■ Dataset records:
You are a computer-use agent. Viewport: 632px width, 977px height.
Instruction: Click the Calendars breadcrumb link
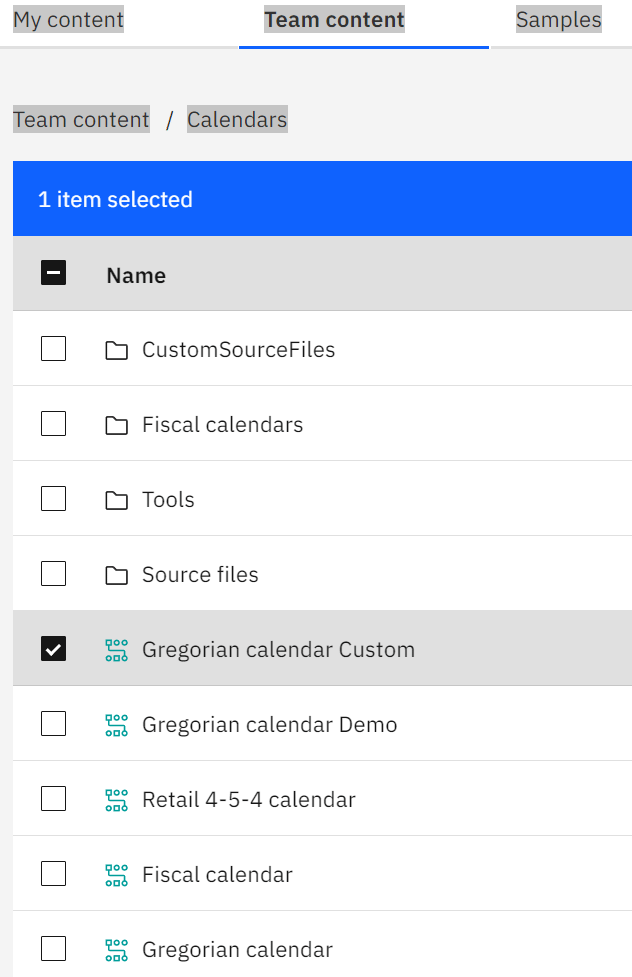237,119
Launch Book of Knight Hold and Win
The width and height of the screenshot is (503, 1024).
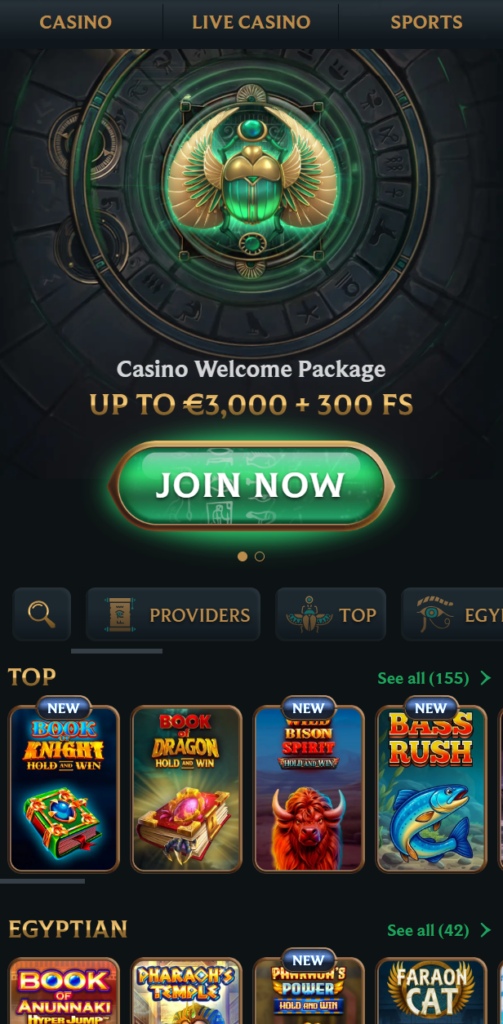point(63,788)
...
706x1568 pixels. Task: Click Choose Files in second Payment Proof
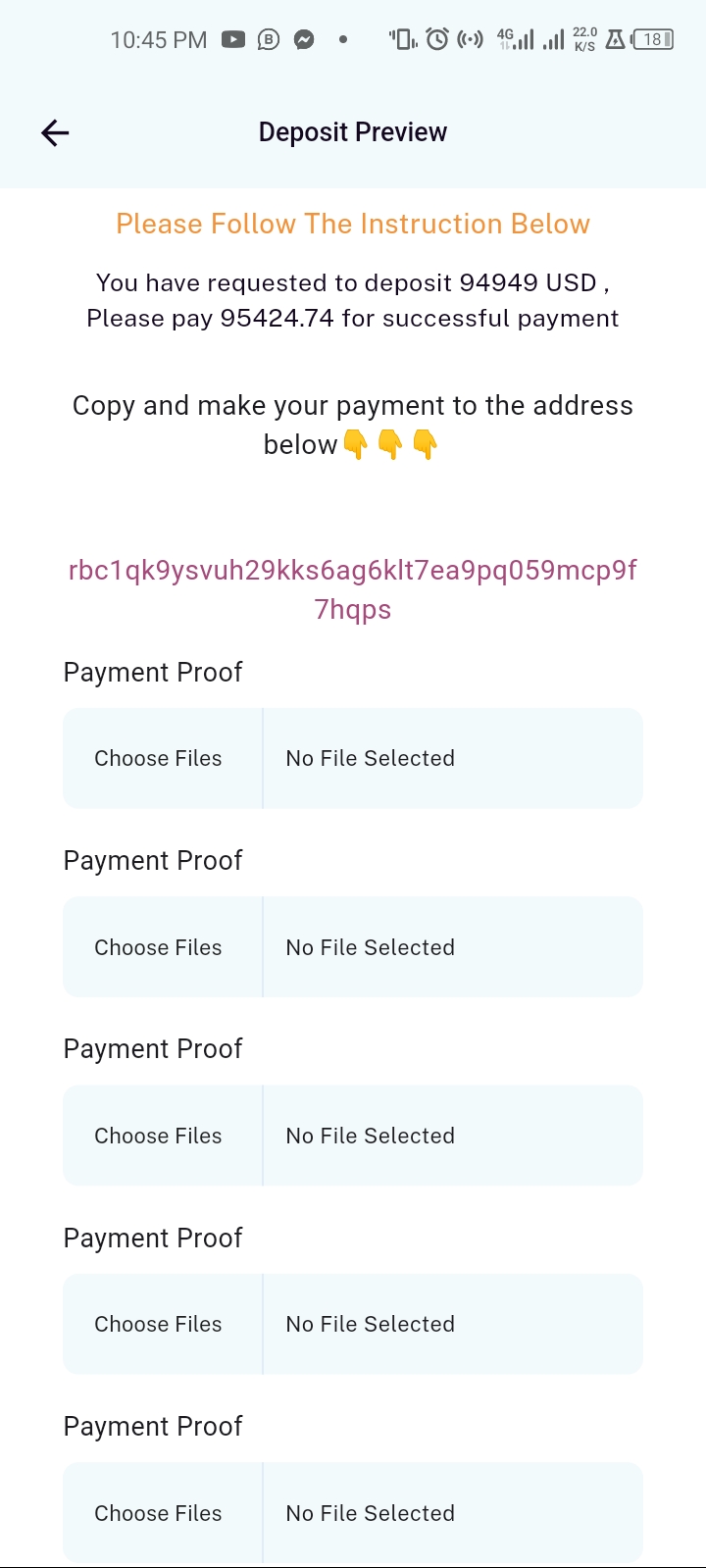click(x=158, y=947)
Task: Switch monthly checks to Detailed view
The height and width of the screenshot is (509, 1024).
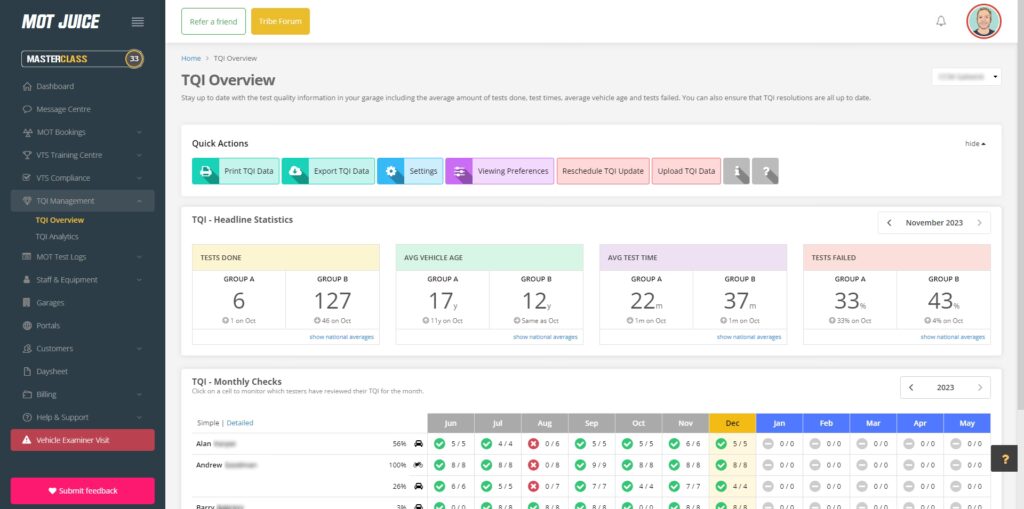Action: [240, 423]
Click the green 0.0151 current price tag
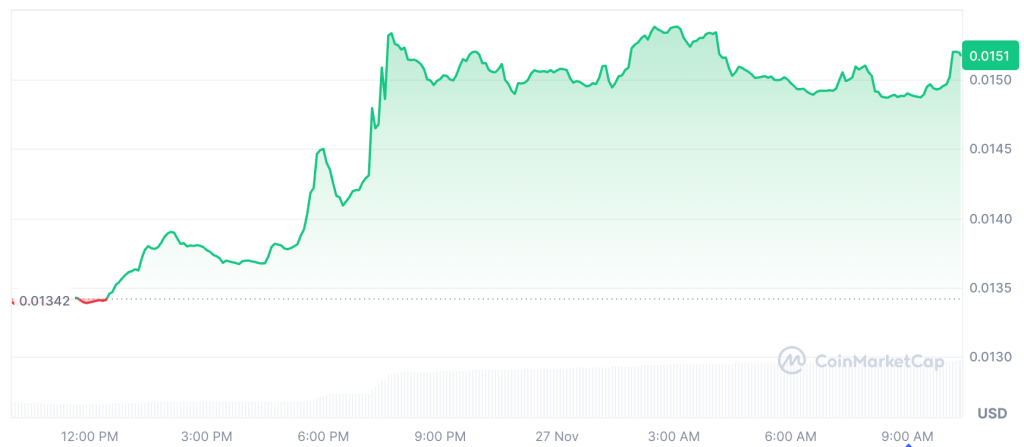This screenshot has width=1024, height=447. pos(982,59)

■ Instruction:
Starting at the line that has "You are a computer-use" and stopping after the line that has "point(63,788)", write those lines out again with all their wording, and shift every coordinate in the answers by adding 6. Leave the pictures out.

■ Solution:
You are a computer-use agent. Viewport: 632px width, 977px height.
Instruction: Click the Calendars breadcrumb link
243,125
Launch Book of Knight Hold and Win
The width and height of the screenshot is (503, 1024).
point(69,794)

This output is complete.